Heuristic:Google research Deduplicate text datasets Parallel Job Scaling By Data Size
| Knowledge Sources | |
|---|---|
| Domains | Optimization, Text_Deduplication |
| Last Updated | 2026-02-14 21:00 GMT |
Overview
Adaptive parallelism strategy that scales the number of suffix array construction jobs based on input data size, from 1 job for small files to 100 jobs for 10GB+ files.
Description
The `make_suffix_array.py` script dynamically adjusts the total number of parallel jobs and the concurrency level based on the size of the input data file. This prevents over-parallelization on small files (where overhead dominates) and under-parallelization on large files (where throughput matters). The scaling tiers are empirically tuned: very large files (>10GB) use 100 total jobs with 20 running concurrently, medium files (>1GB) use 96 jobs all at once, small files (>10MB) use 4 jobs, and tiny files use a single sequential job.
Usage
This heuristic is applied automatically when running `scripts/make_suffix_array.py`. Understanding the scaling tiers is useful when:
- Tuning for specific hardware (e.g., machines with fewer cores)
- Debugging why suffix array construction is slow on a particular file size
- Adjusting for extremely large datasets where 100 jobs with 20 concurrent may not be optimal
The Insight (Rule of Thumb)
- Action: Scale parallel job count based on data file size.
- Value:
- >10GB: 100 total jobs, 20 concurrent
- >1GB: 96 total jobs, 96 concurrent
- >10MB: 4 total jobs, 4 concurrent
- <=10MB: 1 job (sequential)
- Trade-off: For very large files (>10GB), concurrency is limited to 20 to avoid memory exhaustion since each job loads its chunk into memory. For medium files, full parallelism is used because per-job memory is manageable.
- Note: The merge step always uses `mp.cpu_count()` threads regardless of this heuristic.
Reasoning
Each `make-part` job loads its chunk of the data file into memory and builds a suffix array for it. Memory consumption per job is approximately `chunk_size * constant` where the constant accounts for the SA-IS algorithm's working memory. For a 300GB file with 100 jobs, each chunk is ~3GB, and 20 concurrent jobs would use ~60GB of working memory plus the overhead. Running all 100 concurrently would require prohibitive memory.
For medium files (1-10GB), chunks are small enough (10-100MB each) that all 96 jobs can run simultaneously without memory issues, and the overhead of job management is amortized across many parallel jobs.

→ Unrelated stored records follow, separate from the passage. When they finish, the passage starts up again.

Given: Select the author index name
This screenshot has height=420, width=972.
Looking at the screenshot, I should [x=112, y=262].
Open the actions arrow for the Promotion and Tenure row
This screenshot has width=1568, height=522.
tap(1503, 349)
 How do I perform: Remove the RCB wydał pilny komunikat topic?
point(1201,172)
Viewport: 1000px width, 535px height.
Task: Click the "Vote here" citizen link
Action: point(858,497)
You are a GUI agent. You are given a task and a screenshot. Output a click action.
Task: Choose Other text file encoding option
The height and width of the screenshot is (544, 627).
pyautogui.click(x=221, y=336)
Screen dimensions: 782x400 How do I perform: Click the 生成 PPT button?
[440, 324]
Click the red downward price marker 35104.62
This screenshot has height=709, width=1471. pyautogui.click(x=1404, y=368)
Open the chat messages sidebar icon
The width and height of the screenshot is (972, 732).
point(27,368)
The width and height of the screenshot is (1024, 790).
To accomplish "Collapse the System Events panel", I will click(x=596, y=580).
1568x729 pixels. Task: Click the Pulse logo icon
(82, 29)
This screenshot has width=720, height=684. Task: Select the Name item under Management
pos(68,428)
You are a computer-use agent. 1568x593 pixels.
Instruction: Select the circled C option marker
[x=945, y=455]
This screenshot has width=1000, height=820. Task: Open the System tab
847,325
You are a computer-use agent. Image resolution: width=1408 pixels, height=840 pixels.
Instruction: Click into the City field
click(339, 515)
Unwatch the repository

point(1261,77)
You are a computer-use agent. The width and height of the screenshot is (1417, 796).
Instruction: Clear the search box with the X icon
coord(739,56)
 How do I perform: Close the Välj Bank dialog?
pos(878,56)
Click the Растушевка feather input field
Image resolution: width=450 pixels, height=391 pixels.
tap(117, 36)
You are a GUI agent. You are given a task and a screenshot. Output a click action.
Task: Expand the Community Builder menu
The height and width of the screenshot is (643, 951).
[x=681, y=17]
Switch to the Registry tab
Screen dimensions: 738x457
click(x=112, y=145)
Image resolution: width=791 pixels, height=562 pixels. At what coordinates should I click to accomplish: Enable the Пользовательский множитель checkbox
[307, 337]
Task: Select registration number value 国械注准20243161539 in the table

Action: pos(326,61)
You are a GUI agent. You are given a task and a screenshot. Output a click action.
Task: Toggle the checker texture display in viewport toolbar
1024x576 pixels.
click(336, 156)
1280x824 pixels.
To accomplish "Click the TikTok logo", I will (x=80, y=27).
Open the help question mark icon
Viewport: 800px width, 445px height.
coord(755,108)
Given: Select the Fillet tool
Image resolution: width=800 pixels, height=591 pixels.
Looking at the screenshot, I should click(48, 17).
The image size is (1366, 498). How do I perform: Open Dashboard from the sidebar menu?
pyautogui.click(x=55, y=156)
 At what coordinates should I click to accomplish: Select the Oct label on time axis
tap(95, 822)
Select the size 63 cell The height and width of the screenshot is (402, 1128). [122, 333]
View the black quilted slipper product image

The README advises: "If you want to deduplicate small (<10GB) datasets, it should work on any modern machine with ~16GB of RAM and a few CPU cores. If you want to deduplicate something the size of C4 (~300GB) you will want a machine with as many cores as you can get (we used 96 cores) and >600GB of RAM."
Code Evidence
Job scaling tiers from `scripts/make_suffix_array.py:28-39`:
if data_size > 10e9:
total_jobs = 100
jobs_at_once = 20
elif data_size > 1e9:
total_jobs = 96
jobs_at_once = 96
elif data_size > 10e6:
total_jobs = 4
jobs_at_once = 4
else:
total_jobs = 1
jobs_at_once = 1
Merge step using all available CPU cores from `scripts/make_suffix_array.py:94-95`:
pipe = os.popen("./target/debug/dedup_dataset merge --output-file %s --suffix-path %s --num-threads %d"%("tmp/out.table.bin", torun, mp.cpu_count()))